Give the part of the records that opens with the line containing "Screen dimensions: 499x368" and closes with the line containing "pyautogui.click(x=695, y=283)" as a JSON list of strings, one string per line, with blank lines left out.

-- Start Material to process --

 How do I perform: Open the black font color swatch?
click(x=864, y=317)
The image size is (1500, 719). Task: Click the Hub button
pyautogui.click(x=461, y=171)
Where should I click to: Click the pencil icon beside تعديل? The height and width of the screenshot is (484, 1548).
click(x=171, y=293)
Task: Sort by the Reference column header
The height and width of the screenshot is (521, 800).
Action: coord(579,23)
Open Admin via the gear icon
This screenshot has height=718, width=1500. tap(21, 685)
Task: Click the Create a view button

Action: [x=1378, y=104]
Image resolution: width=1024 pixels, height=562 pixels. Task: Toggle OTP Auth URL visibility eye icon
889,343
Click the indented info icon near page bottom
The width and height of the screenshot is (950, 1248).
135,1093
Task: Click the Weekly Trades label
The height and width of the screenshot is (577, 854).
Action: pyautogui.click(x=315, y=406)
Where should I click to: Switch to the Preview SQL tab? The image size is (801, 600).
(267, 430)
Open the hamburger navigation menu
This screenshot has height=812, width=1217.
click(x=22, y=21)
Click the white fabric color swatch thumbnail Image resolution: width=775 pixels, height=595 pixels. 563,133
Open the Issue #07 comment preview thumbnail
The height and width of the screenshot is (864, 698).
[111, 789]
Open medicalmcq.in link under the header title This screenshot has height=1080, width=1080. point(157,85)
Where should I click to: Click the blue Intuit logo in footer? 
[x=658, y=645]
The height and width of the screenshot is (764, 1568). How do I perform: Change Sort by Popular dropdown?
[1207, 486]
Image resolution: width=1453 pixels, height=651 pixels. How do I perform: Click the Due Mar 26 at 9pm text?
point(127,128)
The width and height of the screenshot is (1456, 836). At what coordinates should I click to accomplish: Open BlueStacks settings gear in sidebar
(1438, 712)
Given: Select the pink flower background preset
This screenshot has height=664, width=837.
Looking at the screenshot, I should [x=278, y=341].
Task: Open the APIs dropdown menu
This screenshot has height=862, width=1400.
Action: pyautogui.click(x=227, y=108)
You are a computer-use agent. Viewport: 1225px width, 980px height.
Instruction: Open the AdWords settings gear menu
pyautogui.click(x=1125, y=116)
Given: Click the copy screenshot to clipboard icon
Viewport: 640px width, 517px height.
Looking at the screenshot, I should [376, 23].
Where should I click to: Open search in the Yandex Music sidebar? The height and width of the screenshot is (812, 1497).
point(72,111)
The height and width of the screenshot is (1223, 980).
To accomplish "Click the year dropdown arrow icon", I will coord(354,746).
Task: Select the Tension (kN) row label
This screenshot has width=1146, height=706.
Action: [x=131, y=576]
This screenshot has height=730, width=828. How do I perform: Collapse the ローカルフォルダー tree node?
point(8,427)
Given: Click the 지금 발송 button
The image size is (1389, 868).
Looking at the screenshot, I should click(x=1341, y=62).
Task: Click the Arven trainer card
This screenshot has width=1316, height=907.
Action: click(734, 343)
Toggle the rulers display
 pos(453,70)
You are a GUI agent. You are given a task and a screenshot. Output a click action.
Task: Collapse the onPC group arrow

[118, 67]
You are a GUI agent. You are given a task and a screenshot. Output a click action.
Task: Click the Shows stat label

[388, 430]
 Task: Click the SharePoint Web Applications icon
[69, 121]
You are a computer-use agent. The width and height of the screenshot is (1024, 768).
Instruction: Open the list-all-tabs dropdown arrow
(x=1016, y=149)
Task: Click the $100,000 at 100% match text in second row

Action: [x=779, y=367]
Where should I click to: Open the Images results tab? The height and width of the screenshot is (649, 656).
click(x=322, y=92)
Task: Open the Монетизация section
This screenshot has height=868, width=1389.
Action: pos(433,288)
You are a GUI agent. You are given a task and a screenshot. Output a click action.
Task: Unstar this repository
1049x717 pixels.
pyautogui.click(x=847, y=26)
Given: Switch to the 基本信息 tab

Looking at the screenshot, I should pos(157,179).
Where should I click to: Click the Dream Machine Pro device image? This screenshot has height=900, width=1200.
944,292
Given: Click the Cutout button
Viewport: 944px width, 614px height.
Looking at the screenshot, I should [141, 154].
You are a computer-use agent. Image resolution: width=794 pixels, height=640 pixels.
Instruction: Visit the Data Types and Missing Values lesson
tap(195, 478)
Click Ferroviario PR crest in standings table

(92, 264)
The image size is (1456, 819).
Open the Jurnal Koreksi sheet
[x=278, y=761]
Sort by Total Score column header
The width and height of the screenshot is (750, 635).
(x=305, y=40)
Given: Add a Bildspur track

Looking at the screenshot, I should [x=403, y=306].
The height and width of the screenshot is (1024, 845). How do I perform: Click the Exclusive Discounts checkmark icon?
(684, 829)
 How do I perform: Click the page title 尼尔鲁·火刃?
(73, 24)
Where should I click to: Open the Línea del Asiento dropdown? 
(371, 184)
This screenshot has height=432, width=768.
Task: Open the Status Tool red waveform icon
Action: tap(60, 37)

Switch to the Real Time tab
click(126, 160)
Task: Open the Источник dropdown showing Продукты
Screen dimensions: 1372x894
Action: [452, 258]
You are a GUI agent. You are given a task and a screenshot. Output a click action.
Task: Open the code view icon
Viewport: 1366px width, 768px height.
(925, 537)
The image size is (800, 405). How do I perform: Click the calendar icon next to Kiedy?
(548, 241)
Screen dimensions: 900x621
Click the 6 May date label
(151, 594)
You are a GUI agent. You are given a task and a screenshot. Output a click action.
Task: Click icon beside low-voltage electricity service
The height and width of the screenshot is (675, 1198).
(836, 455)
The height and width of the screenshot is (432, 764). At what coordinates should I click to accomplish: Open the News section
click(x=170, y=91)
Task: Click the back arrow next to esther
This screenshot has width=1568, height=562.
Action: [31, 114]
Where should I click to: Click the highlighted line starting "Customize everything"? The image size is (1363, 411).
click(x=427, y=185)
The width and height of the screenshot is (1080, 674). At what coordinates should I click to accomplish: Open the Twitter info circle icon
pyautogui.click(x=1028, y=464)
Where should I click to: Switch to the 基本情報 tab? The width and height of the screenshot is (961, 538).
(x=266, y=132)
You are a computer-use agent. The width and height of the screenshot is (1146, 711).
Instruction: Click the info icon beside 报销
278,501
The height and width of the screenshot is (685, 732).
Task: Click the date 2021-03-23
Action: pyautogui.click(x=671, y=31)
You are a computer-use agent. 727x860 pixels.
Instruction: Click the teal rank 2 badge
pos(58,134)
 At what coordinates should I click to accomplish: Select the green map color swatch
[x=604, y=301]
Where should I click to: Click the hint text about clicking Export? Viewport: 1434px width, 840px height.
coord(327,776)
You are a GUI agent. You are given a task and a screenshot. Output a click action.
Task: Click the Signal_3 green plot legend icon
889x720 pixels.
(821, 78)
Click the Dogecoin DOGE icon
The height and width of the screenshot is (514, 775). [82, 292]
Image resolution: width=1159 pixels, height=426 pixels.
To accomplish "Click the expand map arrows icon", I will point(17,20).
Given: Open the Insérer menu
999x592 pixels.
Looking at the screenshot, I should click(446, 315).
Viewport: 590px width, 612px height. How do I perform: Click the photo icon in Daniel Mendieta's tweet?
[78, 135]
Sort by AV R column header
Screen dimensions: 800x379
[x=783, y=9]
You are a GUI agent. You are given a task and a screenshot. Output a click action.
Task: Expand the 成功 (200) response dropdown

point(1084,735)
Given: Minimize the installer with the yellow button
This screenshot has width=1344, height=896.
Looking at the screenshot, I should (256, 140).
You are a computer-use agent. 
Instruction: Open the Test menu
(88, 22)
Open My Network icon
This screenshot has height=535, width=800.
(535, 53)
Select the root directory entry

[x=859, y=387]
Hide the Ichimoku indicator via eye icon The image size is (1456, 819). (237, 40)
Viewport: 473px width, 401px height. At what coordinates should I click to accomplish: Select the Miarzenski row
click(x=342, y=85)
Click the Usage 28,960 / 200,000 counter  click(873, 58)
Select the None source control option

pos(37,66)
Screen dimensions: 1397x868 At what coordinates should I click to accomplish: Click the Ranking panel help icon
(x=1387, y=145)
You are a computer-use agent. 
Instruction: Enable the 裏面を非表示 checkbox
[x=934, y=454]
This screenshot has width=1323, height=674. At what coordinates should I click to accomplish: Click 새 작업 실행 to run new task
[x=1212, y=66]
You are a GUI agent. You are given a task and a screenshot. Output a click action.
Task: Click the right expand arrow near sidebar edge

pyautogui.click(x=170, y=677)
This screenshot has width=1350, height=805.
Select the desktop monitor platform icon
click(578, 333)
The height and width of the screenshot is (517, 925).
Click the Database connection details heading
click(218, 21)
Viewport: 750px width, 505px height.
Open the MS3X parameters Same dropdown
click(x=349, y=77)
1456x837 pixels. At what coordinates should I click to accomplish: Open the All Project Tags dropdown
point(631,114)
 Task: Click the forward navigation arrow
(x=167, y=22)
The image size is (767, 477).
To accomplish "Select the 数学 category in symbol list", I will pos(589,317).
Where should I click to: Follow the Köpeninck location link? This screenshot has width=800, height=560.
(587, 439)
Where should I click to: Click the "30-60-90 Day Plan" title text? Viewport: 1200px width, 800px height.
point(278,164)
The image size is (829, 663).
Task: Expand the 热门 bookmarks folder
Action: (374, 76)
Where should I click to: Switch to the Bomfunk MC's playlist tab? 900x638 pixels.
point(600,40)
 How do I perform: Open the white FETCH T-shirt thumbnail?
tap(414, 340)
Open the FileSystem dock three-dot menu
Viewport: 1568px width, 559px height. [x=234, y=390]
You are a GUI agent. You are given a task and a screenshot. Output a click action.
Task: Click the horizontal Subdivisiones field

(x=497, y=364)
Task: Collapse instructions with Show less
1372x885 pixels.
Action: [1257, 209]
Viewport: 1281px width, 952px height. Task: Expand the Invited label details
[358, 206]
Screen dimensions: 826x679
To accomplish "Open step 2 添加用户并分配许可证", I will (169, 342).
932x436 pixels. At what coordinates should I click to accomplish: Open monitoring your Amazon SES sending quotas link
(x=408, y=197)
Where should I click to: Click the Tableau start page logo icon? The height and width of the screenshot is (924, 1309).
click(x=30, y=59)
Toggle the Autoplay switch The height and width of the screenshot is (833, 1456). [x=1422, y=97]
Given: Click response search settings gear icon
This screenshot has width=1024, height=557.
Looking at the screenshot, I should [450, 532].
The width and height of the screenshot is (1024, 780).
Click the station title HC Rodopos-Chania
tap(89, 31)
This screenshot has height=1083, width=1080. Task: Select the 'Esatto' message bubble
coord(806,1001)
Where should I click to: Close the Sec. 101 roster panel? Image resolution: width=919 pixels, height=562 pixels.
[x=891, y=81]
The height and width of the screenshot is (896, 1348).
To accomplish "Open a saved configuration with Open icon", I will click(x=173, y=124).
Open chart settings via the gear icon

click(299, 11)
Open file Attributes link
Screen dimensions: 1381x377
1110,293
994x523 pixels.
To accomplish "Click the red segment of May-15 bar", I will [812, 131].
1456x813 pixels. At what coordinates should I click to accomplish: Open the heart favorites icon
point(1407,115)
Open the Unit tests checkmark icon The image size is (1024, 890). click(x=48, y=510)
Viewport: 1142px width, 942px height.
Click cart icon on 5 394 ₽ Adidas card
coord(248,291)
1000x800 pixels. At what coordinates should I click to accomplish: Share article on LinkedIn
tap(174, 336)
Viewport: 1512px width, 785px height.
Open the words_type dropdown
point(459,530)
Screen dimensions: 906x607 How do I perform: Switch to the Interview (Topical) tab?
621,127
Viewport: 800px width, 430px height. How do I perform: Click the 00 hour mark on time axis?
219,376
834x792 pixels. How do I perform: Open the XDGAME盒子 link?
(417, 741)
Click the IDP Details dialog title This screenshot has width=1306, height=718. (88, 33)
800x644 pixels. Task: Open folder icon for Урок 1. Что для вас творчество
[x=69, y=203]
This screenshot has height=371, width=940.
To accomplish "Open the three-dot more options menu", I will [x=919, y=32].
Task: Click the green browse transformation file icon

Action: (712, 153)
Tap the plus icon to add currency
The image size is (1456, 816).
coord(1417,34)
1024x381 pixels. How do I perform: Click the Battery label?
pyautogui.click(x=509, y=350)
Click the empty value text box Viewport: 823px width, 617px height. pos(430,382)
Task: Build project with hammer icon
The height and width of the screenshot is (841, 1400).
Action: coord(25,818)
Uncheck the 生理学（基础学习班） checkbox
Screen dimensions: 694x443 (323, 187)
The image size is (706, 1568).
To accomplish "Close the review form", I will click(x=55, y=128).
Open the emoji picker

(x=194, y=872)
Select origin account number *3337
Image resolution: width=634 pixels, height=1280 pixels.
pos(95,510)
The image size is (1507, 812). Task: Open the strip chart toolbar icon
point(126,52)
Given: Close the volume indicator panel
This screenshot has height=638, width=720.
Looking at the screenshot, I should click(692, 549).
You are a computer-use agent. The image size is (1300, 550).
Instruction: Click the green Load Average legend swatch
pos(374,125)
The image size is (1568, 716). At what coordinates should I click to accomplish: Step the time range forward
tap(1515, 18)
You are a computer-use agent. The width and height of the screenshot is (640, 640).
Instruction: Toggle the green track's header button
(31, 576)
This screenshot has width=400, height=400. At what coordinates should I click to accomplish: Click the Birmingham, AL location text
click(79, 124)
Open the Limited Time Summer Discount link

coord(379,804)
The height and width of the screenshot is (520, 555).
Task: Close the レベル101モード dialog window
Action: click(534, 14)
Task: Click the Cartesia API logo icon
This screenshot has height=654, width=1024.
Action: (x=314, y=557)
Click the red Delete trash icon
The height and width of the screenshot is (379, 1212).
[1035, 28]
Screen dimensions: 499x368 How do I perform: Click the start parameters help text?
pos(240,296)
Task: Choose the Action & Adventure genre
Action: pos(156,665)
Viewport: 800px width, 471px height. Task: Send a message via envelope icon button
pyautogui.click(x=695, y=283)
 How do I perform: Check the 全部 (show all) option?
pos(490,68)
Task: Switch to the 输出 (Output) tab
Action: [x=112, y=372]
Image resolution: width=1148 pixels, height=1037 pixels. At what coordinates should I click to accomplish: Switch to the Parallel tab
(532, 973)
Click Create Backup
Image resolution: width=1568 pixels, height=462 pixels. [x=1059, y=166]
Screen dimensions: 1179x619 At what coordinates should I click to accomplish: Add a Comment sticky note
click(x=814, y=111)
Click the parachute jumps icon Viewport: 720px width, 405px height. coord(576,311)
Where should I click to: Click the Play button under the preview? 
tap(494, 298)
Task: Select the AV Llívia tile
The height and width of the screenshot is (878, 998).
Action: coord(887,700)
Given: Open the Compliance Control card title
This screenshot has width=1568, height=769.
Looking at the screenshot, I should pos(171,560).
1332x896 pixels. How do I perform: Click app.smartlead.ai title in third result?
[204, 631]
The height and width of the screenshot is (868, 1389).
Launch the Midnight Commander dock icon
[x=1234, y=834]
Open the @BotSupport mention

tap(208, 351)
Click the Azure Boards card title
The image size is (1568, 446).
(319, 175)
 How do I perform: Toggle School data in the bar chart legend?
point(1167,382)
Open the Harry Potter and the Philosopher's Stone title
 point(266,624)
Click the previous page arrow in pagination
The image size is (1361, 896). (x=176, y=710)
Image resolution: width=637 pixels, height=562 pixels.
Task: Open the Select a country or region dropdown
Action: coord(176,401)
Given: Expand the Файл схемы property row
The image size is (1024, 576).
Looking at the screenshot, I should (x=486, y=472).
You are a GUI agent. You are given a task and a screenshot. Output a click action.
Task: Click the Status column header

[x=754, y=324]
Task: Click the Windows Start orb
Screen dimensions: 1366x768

-- End Material to process --

Answer to this exercise:
[
  "Screen dimensions: 499x368 How do I perform: Click the start parameters help text?",
  "pos(240,296)",
  "Task: Choose the Action & Adventure genre",
  "Action: pos(156,665)",
  "Viewport: 800px width, 471px height. Task: Send a message via envelope icon button",
  "pyautogui.click(x=695, y=283)"
]